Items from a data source

———

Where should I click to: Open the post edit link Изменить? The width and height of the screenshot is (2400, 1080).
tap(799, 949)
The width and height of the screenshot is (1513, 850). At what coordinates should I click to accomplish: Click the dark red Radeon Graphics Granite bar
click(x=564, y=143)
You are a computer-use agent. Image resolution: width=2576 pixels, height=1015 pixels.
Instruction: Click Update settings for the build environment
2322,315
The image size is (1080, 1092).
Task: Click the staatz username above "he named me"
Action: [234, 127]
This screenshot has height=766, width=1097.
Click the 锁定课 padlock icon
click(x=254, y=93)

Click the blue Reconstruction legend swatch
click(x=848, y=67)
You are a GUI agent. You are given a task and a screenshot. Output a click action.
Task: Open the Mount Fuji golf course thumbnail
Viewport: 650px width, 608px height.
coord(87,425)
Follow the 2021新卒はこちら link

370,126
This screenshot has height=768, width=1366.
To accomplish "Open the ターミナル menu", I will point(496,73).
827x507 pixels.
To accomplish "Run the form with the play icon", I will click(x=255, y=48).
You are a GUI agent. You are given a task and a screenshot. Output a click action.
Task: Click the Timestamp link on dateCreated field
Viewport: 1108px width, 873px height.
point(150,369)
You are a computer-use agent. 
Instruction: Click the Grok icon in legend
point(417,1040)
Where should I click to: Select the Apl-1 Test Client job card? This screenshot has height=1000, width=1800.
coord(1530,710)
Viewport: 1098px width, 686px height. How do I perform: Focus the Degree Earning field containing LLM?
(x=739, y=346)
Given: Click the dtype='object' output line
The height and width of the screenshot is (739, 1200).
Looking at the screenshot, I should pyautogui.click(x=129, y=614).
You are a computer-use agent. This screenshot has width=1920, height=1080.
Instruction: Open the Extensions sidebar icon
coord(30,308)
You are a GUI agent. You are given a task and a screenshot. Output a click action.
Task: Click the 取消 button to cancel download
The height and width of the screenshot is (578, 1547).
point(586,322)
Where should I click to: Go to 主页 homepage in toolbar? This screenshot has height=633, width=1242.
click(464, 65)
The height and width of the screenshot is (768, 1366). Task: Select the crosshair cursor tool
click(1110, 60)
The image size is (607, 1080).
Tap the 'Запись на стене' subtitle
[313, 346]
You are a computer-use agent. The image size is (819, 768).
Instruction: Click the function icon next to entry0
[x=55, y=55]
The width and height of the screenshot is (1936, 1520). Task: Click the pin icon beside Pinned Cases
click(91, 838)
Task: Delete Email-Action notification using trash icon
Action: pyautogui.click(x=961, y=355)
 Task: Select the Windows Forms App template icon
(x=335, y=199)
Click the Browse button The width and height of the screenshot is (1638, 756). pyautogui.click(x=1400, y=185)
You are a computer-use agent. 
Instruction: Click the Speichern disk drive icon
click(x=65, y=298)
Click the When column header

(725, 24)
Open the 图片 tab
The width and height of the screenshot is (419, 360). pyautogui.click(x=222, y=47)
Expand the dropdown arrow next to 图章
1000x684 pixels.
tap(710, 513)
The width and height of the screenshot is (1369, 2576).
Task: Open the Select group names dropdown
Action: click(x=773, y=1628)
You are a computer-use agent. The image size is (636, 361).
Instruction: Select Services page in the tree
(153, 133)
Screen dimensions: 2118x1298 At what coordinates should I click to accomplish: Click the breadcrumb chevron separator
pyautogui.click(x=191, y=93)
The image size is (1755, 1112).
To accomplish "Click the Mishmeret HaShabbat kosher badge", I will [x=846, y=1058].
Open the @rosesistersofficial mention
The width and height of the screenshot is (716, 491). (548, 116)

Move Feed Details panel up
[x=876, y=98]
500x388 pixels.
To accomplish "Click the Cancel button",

———

PROBLEM TO WORK ON: Can you output everything from the start of the records down to the line containing "click(x=564, y=143)" as a JSON list of strings, with one string per line and blank lines left out?

TASK RESULT:
[
  "Where should I click to: Open the post edit link Изменить? The width and height of the screenshot is (2400, 1080).",
  "tap(799, 949)",
  "The width and height of the screenshot is (1513, 850). At what coordinates should I click to accomplish: Click the dark red Radeon Graphics Granite bar",
  "click(x=564, y=143)"
]